§ **Exercise directions**
Search the records that follow and extract every line containing the string "computer".

Extracted data entries
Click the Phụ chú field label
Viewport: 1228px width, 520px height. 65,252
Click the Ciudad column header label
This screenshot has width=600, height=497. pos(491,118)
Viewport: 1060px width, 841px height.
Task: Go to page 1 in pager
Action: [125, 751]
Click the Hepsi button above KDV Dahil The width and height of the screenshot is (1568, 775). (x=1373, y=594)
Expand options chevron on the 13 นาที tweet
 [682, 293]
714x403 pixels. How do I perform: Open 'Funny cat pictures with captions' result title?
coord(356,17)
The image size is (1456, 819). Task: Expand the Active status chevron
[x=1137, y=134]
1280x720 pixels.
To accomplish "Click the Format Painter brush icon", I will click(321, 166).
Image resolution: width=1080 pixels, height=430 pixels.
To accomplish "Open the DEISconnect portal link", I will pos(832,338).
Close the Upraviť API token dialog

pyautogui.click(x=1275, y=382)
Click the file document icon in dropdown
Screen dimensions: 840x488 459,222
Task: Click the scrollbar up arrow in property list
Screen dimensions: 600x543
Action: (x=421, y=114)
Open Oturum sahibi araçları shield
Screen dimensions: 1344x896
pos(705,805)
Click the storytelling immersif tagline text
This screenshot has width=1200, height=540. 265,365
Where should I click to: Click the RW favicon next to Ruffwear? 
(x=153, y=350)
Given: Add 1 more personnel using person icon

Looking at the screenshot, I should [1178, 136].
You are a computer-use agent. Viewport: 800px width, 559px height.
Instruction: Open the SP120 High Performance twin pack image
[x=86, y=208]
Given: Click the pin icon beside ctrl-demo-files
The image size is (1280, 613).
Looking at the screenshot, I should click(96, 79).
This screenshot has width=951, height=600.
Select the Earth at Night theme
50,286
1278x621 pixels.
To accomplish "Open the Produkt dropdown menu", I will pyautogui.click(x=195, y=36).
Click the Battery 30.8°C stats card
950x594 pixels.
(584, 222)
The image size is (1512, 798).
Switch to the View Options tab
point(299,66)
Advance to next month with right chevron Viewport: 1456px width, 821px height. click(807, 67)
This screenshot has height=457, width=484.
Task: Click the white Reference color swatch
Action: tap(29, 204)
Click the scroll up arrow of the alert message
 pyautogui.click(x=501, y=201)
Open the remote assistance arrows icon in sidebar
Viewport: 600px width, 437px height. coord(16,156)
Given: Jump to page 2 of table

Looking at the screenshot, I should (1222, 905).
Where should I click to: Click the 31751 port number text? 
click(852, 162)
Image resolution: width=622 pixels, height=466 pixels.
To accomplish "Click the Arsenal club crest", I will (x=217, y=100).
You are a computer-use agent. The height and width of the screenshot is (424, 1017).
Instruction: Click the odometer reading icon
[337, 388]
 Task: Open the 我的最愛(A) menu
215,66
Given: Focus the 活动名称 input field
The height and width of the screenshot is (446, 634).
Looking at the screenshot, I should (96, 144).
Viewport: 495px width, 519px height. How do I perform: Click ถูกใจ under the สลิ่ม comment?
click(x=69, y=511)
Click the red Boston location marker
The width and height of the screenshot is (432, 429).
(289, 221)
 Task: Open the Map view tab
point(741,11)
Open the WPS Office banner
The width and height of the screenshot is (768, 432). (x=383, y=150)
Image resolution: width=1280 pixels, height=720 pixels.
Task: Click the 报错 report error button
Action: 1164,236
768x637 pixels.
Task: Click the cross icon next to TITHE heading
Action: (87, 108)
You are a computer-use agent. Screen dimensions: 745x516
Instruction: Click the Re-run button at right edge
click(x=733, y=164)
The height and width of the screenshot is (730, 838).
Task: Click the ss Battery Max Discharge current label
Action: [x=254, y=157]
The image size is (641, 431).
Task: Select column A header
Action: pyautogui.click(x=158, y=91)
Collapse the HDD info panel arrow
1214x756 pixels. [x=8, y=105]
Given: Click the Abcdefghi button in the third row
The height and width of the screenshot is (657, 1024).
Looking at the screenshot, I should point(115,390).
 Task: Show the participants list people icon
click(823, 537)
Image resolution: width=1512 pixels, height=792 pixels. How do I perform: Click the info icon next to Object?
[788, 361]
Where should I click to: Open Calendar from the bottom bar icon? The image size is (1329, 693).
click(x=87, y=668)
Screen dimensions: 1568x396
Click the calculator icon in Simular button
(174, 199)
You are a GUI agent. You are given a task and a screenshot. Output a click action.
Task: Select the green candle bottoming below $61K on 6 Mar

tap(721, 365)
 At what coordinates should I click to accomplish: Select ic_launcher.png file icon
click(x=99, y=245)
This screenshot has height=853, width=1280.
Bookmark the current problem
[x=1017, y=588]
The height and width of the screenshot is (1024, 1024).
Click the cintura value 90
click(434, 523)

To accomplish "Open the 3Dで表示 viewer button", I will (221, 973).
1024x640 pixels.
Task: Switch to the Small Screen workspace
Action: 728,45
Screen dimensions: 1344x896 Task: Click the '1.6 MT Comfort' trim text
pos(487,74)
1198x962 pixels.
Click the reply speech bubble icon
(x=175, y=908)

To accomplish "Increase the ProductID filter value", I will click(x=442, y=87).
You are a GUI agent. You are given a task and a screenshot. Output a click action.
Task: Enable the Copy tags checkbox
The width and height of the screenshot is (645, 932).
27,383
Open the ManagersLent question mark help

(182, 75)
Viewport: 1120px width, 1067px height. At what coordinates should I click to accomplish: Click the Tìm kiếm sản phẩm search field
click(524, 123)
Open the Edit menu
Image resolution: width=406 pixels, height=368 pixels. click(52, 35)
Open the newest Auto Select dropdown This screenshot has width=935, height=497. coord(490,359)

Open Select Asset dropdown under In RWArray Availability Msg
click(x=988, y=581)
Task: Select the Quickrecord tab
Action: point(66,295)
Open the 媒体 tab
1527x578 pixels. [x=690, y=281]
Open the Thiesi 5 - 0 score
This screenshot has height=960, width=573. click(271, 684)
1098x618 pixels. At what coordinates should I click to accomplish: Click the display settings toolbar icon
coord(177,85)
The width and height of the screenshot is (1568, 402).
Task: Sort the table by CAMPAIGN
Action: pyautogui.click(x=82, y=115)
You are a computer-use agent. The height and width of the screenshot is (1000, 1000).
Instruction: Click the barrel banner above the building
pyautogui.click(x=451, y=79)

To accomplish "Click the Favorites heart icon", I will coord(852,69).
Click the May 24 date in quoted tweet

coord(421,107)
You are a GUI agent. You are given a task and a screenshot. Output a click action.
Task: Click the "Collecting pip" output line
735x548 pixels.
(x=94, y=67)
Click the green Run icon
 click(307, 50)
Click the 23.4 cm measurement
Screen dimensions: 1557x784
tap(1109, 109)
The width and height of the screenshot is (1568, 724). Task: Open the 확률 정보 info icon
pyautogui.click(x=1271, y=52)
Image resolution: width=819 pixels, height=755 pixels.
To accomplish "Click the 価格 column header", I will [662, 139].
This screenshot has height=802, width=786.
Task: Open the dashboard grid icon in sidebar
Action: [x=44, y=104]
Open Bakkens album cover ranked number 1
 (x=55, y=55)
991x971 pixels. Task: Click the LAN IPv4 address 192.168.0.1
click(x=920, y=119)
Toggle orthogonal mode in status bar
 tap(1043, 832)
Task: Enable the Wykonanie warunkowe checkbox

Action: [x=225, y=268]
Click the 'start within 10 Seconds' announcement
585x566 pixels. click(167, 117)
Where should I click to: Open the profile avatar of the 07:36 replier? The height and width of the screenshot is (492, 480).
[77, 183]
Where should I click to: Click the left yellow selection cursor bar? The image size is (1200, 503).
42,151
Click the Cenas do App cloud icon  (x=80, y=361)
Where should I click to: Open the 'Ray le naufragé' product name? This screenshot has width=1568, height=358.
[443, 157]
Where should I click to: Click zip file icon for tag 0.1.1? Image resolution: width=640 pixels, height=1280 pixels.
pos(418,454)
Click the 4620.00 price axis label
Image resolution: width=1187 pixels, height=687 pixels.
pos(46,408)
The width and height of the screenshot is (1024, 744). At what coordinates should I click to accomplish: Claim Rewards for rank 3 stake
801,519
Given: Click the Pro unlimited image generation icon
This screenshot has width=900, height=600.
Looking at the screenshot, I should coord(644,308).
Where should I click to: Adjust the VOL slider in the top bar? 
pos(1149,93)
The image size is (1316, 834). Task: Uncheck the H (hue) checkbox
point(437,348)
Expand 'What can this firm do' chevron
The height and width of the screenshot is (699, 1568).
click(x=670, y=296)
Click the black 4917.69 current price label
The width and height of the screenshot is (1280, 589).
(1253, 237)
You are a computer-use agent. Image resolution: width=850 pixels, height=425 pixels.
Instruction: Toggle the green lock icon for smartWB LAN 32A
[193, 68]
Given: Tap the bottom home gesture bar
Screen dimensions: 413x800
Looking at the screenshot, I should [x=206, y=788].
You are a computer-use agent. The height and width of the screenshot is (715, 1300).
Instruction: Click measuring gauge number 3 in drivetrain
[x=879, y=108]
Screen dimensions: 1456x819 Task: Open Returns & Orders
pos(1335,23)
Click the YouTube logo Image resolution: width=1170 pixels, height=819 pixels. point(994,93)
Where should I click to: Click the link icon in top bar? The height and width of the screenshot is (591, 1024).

§ **Reply**
You are a computer-use agent. Viewport: 800px width, 559px height.
You are a computer-use agent. The height and width of the screenshot is (424, 1017).
You are a computer-use agent. Screen dimensions: 745x516
You are a computer-use agent. The height and width of the screenshot is (1000, 1000).
You are a computer-use agent. Image resolution: width=850 pixels, height=425 pixels.
You are a computer-use agent. The height and width of the screenshot is (715, 1300).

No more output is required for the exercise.